See our contribution guide for more information on how to report issues, set up a development environment, and submit code.

We adhere to the Amazon Open Source Code of Conduct.

You can also learn more about our Governance structure.

License

This project is licensed under the Apache-2.0 License.

Supported SageMaker Resources

For a list of supported resources, refer to the SageMaker API Reference.

Find the helm charts and controller images on Amazon ECR Public Gallery.

Getting Started

The following sections will guide you to install SageMaker and Application Autoscaling controllers.

1.0 Pre-requisites

This guide assumes that you’ve the following prerequisites:

  • Installed the following tools on the client machine used to access your Kubernetes cluster:
    • kubectl - A command line tool for working with Kubernetes clusters.
    • helm - A tool for installing and managing Kubernetes applications
    • AWS CLI - A command line tool for interacting with AWS services.
    • eksctl - A command line tool for working with EKS clusters that automates many individual tasks.
    • yq - command-line YAML processor.
      • Linux
        sudo wget https://github.com/mikefarah/yq/releases/download/v4.9.8/yq_linux_amd64 -O /usr/bin/yq
        sudo chmod +x /usr/bin/yq
        
      • Mac
        brew install yq
        
  • Have IAM permissions to create roles and attach policies to roles.
  • Created an EKS cluster on which to run the controllers. It should be Kubernetes version 1.16+. For automated cluster creation using eksctl, see Create an Amazon EKS Cluster and select eksctl option.
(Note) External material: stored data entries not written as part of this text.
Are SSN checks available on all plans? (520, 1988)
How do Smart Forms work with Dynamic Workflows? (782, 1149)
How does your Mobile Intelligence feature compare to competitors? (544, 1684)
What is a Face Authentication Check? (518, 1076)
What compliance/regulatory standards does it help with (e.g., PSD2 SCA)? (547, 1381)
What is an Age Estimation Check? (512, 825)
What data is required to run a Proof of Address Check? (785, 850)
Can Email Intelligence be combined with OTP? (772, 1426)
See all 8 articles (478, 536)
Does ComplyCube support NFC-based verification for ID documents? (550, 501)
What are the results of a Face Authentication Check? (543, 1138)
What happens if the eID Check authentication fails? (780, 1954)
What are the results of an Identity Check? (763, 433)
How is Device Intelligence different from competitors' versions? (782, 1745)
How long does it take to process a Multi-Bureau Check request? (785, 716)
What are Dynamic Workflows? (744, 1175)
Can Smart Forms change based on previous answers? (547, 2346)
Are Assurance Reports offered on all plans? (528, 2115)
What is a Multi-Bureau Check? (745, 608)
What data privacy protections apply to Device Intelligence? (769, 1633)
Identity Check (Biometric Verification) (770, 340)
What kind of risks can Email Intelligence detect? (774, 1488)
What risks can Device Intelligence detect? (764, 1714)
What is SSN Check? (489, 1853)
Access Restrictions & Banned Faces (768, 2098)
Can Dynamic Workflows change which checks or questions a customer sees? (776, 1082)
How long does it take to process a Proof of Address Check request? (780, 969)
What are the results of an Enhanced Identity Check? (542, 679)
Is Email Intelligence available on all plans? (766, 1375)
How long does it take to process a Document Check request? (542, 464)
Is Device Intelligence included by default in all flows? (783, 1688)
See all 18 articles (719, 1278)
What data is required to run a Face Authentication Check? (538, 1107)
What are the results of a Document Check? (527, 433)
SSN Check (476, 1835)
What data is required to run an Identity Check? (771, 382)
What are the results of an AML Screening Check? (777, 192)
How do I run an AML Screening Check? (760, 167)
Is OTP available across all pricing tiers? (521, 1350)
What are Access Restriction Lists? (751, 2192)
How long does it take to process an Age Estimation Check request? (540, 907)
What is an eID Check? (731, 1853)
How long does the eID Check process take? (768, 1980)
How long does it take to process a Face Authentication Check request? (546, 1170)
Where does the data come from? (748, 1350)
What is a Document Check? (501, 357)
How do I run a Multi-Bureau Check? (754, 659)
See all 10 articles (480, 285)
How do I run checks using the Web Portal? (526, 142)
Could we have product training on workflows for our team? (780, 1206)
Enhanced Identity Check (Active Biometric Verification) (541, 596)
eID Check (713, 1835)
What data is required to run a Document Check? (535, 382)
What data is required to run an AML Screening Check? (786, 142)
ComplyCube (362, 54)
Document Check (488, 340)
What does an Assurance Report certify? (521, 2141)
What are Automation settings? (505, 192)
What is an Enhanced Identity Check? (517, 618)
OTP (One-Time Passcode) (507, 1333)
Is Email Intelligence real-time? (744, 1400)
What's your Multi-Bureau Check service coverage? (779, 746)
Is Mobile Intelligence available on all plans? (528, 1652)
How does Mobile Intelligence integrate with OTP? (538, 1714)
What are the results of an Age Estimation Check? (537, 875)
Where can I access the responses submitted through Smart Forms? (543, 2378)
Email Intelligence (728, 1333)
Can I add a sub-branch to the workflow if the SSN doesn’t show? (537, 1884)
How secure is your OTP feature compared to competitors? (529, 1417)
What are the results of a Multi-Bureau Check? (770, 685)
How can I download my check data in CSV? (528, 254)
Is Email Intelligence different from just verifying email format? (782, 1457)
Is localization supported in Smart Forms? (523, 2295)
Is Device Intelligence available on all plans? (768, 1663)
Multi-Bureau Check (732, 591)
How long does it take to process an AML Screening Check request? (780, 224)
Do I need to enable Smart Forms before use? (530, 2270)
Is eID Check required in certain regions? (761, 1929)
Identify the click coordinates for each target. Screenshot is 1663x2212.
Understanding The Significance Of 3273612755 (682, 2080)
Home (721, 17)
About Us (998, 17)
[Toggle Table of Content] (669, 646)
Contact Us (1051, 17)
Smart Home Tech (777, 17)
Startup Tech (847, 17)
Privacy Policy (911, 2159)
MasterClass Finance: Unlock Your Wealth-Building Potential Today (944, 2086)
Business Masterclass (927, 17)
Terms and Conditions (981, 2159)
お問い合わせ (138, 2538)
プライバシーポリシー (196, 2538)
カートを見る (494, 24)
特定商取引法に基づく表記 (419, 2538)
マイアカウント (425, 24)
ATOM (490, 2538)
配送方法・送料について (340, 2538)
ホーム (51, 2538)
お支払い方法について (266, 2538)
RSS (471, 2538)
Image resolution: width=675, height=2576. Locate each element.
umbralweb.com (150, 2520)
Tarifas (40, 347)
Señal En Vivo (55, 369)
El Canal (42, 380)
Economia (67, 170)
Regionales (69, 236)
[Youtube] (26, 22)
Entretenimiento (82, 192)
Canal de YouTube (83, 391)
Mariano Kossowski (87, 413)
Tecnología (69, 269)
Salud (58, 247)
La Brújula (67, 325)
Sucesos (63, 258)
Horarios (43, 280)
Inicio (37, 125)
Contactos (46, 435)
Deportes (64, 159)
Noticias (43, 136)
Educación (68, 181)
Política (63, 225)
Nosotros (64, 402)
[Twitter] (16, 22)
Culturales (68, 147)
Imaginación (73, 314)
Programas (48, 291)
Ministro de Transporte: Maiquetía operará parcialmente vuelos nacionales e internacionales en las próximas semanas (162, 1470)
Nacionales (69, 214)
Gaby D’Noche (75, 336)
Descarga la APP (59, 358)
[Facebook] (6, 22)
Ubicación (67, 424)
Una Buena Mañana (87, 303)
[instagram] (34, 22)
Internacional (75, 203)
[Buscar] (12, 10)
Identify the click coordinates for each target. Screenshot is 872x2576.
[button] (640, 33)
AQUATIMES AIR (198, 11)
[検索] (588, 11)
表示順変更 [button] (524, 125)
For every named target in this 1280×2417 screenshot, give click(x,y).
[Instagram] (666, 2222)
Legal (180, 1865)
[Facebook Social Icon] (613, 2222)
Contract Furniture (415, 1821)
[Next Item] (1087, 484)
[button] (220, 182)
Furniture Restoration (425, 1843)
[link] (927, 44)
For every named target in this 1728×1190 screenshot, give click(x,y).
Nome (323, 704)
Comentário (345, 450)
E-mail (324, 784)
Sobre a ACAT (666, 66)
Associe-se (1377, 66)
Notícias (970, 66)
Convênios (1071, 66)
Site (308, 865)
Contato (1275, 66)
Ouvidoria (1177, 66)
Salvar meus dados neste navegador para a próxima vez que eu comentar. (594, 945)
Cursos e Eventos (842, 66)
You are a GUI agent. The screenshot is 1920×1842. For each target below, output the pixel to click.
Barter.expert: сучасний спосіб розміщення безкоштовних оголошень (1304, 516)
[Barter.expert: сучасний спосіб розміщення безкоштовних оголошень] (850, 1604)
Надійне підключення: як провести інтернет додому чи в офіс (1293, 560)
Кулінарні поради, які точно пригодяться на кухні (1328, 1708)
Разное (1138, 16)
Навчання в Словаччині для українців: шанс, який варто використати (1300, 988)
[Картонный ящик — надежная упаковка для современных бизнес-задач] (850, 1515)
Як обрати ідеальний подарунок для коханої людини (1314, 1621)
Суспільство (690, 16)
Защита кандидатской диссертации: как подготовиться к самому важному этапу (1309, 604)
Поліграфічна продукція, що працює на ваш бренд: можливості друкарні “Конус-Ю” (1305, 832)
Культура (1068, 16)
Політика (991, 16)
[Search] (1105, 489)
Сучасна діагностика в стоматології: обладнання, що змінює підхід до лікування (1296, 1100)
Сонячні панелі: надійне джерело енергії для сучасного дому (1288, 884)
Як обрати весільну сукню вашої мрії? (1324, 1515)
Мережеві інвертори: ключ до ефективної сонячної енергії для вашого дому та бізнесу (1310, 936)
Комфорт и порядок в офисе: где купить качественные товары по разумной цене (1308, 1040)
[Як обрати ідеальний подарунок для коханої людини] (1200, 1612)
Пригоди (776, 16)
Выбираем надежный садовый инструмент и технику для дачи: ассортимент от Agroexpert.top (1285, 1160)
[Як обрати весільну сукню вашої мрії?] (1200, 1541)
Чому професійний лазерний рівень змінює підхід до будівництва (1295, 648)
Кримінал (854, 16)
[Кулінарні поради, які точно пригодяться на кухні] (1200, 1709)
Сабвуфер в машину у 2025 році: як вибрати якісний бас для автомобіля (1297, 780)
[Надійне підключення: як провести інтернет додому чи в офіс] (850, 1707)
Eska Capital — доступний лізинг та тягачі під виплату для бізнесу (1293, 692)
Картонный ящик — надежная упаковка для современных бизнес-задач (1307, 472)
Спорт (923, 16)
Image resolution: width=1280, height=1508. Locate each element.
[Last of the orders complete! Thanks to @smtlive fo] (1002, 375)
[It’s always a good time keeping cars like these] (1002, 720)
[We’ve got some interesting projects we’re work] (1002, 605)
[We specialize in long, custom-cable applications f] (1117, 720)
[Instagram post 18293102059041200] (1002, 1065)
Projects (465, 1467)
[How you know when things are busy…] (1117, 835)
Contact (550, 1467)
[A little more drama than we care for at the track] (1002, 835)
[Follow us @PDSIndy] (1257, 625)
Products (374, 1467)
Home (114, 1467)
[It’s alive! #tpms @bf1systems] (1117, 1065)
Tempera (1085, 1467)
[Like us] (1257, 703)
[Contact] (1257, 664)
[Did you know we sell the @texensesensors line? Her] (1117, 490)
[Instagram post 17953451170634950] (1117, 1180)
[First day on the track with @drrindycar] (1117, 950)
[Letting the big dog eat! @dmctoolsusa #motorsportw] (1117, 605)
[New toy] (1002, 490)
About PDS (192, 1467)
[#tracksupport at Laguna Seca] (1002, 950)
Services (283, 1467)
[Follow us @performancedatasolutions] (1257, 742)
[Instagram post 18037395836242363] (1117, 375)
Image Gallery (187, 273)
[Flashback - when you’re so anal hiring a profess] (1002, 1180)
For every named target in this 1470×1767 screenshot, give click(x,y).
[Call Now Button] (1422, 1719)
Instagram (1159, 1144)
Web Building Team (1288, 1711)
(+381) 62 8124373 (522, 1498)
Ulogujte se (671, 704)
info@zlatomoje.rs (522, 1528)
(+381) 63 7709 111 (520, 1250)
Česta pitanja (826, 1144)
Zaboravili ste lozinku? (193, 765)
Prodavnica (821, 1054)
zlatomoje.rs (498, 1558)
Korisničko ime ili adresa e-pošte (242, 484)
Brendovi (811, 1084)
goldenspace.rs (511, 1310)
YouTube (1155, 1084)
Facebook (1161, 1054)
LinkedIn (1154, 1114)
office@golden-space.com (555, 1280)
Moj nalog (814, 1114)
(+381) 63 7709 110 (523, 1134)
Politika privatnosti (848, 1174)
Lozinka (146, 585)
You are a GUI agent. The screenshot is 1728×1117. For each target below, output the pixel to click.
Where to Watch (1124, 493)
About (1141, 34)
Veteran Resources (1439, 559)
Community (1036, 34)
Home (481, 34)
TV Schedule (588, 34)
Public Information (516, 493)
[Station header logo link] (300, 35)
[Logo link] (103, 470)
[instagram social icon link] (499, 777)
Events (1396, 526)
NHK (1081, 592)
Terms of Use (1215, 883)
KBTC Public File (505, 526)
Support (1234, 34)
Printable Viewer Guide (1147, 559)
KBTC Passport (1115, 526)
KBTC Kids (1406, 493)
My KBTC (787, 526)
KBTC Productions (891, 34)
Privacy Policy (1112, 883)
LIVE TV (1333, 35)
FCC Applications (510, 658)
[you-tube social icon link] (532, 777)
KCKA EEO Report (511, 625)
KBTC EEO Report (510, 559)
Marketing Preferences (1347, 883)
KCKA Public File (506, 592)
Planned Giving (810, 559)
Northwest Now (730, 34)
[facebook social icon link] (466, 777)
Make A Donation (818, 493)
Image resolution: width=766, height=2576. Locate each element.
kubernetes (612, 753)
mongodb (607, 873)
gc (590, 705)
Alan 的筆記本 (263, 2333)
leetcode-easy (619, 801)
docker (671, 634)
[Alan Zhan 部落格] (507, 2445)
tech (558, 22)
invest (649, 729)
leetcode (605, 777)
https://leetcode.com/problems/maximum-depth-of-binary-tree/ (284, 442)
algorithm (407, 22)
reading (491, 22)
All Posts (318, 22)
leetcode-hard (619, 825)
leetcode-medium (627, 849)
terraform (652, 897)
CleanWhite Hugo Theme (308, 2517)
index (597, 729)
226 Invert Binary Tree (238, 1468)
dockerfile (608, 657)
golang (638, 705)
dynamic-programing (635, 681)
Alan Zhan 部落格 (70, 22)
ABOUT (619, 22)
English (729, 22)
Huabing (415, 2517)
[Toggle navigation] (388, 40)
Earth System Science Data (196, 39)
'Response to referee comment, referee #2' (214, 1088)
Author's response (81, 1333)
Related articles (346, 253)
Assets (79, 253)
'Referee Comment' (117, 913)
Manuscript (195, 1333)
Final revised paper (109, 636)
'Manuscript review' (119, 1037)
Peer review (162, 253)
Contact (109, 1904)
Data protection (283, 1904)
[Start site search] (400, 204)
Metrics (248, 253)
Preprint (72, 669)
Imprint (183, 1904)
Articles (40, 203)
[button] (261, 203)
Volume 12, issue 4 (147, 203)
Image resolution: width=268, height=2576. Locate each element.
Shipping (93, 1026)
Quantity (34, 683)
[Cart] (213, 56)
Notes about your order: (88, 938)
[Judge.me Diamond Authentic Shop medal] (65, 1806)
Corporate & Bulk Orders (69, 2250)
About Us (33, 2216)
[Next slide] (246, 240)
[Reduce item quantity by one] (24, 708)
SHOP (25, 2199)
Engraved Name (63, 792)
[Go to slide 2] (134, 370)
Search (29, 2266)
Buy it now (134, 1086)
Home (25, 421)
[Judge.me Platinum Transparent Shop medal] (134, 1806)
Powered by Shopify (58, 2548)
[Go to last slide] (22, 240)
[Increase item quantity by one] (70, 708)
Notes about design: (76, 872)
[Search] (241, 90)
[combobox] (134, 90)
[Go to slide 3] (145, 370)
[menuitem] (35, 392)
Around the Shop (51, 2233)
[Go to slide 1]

2.0 Setup IAM Role based Authentication

2.1 Ensure you are connected to EKS Cluster

export CLUSTER_NAME=<CLUSTER_NAME>
export AWS_DEFAULT_REGION=<CLUSTER_REGION>

aws eks update-kubeconfig --name $CLUSTER_NAME --region $AWS_DEFAULT_REGION

kubectl config get-contexts
# Ensure cluster has compute
kubectl get nodes

2.1 Setup IRSA for controller pod

Before you can deploy your operator using an IAM role, associate an OpenID Connect (OIDC) provider with your role to authenticate with the IAM service.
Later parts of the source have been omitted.